____ Brano citato
» Vivanti Annie  
1868 - 1942
 


 

 

Attualmente è una scrittrice dimenticata ma nel primo ventennio del ‘900 Annie Vivanti fu autrice di best seller come Divoratori (1911), Circe (1912), Vae victis (1917), Naja tri pudians (1920), Mea culpa! (1927). Rappresentò un vero fenomeno letterario, una delle narratrici più note e capaci di conquistarsi un ampio seguito, letta e seguita da un pubblico in larga parte femminile.

La Vivanti era nata a Londra nel 1868 da padre italiano, il patriota e garibaldino Anselmo, esule in Inghilterra, e da madre tedesca, Anna Lindau. Cresciuta in Gran Bretagna, imparò prima l’inglese e il tedesco e poi l’italiano.

Giosuè Carducci diventò il suo nume tutelare, quando, essendo arrivata in Italia in cerca di fortuna letteraria, la introdusse negli ambienti culturali della penisola e presentò le sue prime poesie. Facendo riferimento alle radici familiari, il Vate sosteneva che per lei «l’inglese era la lingua delle sgridate e il tedesco quella dei sogni». Per prima cosa la Vivanti tentò la fortuna nel mondo dello spettacolo.
________
Consegna — Per favore, indica se ciascuna delle tre affermazioni concorda con il testo su Annie Vivanti: rispondi sì o no e cita alla lettera le parole del testo che lo stabiliscono. 1. Annie Vivanti nacque a Londra. 2. Sua madre era italiana. 3. Imparò l’italiano prima dell’inglese.
____ Materiale fornito
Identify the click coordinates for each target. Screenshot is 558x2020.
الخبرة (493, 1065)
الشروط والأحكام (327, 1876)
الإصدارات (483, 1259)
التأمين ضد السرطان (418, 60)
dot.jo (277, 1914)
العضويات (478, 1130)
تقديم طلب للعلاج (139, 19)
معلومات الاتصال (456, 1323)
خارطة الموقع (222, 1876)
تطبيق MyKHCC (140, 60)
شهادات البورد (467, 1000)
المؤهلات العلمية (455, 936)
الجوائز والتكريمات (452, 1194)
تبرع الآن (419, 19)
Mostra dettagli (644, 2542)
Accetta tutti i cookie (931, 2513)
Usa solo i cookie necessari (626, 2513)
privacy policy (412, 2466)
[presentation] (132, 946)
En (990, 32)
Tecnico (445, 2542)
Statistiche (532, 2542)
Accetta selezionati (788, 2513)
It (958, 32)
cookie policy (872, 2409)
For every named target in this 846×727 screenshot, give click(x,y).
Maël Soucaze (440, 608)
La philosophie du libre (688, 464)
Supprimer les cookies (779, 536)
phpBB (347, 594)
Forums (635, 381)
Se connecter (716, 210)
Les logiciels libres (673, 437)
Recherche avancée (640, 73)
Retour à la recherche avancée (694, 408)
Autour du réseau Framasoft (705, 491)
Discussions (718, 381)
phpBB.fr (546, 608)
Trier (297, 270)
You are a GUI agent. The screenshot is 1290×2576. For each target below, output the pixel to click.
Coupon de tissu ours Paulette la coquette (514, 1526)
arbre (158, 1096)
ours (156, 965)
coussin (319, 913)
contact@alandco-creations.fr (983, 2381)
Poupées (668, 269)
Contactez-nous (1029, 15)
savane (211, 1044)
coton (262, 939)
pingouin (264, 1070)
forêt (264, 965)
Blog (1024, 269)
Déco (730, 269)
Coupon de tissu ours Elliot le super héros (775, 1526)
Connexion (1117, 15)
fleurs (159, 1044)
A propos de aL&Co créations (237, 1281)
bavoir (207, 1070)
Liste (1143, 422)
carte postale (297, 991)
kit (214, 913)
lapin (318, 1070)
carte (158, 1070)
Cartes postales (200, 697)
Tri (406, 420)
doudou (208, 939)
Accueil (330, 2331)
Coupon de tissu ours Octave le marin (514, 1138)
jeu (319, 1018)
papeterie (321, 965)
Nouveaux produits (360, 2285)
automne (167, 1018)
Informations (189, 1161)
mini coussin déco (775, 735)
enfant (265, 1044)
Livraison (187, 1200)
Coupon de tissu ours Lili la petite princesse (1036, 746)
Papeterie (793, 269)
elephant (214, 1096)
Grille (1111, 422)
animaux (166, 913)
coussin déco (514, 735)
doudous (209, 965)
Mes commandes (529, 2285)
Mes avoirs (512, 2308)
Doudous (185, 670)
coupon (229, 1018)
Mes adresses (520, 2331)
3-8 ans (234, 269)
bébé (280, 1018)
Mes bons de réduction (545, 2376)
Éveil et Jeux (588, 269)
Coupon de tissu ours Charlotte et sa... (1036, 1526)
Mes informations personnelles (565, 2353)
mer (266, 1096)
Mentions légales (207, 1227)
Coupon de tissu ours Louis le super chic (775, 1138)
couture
________
Soluzione —
1. Sì: «La Vivanti era nata a Londra nel 1868».
2. No: «da madre tedesca, Anna Lindau».
3. No: «imparò prima l’inglese e il tedesco e poi l’italiano».